Northrop Grumman has unveiled a company-funded solid-state laser programme called Vesta, which is developing the building blocks for compact high-power laser weapons. The Vesta laser has demonstrated "high power, excellent beam quality and long run time", and is expected to shorten the time required for electric laser weapons to move from laboratory to battlefield, the company says.
Technology development is aiming at the availability, by the middle of the next decade, of solid-state laser weapons powerful and compact enough for use in tactical aircraft and ground vehicles.
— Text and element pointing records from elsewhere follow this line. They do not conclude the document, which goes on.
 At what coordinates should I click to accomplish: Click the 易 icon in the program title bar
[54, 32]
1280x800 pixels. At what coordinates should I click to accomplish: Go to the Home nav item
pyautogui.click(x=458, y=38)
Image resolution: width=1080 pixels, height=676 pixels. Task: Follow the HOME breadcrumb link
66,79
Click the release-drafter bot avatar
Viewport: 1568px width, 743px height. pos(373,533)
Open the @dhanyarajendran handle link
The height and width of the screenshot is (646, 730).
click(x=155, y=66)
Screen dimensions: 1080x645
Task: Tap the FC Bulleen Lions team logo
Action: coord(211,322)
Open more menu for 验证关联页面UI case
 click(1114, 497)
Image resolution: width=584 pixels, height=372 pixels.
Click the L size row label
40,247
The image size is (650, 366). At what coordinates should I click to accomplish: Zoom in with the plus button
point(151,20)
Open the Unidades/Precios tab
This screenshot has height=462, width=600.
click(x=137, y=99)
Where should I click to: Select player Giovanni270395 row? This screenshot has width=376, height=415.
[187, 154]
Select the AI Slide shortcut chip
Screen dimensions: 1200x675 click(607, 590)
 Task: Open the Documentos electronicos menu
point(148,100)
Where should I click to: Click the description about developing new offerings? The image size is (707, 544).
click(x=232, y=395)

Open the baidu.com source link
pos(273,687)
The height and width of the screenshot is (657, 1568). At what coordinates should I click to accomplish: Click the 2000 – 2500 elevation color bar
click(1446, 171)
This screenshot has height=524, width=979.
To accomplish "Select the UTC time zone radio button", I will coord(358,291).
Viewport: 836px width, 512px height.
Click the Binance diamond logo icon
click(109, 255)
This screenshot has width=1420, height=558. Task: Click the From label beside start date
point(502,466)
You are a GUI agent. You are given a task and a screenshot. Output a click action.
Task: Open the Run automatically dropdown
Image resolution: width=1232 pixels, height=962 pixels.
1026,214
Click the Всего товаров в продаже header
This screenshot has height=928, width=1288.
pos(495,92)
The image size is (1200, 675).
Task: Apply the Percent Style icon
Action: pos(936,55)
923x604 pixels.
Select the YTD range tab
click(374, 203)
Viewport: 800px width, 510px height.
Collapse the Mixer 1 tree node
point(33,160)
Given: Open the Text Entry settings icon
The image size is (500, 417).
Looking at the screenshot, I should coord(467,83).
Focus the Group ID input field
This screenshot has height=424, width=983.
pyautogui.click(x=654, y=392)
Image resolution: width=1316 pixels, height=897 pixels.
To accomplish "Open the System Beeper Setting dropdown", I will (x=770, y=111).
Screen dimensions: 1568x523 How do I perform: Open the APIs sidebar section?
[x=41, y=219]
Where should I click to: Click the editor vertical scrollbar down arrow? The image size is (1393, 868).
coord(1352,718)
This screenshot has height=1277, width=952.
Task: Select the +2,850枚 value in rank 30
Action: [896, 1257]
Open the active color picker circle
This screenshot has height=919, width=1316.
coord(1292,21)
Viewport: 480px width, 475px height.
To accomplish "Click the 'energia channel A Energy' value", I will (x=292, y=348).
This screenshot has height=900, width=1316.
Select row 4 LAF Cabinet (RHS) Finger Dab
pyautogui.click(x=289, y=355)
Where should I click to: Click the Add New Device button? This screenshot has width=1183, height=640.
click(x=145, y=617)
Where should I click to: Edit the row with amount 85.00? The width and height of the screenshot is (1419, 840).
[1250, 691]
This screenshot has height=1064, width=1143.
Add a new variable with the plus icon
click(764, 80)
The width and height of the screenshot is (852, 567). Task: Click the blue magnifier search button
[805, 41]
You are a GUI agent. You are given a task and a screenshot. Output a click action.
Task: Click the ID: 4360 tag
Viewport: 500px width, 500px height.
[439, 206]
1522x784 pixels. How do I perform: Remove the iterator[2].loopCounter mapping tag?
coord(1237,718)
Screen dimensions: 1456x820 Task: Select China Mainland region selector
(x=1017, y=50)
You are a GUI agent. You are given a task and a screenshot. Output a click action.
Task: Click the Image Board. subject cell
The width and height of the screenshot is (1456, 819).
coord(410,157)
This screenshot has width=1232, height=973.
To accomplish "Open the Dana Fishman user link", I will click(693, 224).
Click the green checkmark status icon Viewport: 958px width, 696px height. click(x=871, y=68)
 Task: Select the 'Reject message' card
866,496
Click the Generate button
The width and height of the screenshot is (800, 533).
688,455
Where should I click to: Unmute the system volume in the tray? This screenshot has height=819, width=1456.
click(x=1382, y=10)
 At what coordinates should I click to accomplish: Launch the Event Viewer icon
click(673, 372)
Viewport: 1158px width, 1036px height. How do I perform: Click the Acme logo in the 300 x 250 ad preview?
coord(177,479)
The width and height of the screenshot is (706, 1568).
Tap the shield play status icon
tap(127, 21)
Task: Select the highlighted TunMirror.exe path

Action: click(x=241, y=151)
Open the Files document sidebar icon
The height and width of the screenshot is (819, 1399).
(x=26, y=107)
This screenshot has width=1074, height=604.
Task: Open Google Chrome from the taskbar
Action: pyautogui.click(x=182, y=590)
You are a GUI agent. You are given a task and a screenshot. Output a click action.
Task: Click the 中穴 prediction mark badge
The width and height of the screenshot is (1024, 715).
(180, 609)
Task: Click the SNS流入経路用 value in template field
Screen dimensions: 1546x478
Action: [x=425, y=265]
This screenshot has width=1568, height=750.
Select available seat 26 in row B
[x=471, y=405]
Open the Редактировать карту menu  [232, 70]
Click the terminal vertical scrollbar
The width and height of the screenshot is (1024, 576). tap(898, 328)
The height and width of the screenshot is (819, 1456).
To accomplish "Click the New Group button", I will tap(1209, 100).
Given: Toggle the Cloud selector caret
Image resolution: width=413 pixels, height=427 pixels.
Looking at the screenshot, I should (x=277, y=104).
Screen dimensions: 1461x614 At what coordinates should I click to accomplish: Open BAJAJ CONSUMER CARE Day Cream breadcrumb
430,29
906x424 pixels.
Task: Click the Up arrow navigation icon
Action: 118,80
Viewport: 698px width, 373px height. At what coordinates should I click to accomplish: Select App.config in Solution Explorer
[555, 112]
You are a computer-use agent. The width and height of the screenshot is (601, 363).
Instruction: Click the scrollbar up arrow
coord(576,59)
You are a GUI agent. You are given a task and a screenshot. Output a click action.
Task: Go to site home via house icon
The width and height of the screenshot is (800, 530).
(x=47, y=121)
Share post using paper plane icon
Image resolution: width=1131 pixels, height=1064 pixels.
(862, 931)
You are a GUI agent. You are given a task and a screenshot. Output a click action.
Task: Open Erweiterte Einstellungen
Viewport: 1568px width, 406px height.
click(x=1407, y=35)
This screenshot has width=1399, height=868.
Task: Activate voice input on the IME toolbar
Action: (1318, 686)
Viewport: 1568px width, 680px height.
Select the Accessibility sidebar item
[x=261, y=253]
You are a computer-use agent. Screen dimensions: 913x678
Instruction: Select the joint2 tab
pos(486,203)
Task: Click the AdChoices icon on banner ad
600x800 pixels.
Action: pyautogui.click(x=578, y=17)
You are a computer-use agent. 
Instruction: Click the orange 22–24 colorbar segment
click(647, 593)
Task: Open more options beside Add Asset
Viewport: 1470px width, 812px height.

In December last year, Northrop received a $57 million contract for the three-year third phase of the US Department of Defense's Joint High-Power Solid-State Laser (JHPSSL) programme, which has the goal of demonstrating a 100kW weapon suitable for roles ranging from cruise-missile defence to airborne precision strike.
The Vesta diode-pumped Nd:YAG laser produced 15kW of steady-state power and ran continuously for 1,400s in tests that Northrop says reduced risk for the JHPSSL programme by demonstrating the gain module, the key building block for future weapons. A combination of these 4kW-plus gain modules forms an amplifier chain, and the JHPSSL will use eight amplifier chains to reach its 100kW power level.
Northrop says the Vesta demonstrated an "outstanding" beam quality of 1.3 times the diffraction limit, with 1 being a perfect laser beam. A typical industrial welding laser has a beam quality of 20, the company says, with 1.5 to 2 required for a weapon-grade laser.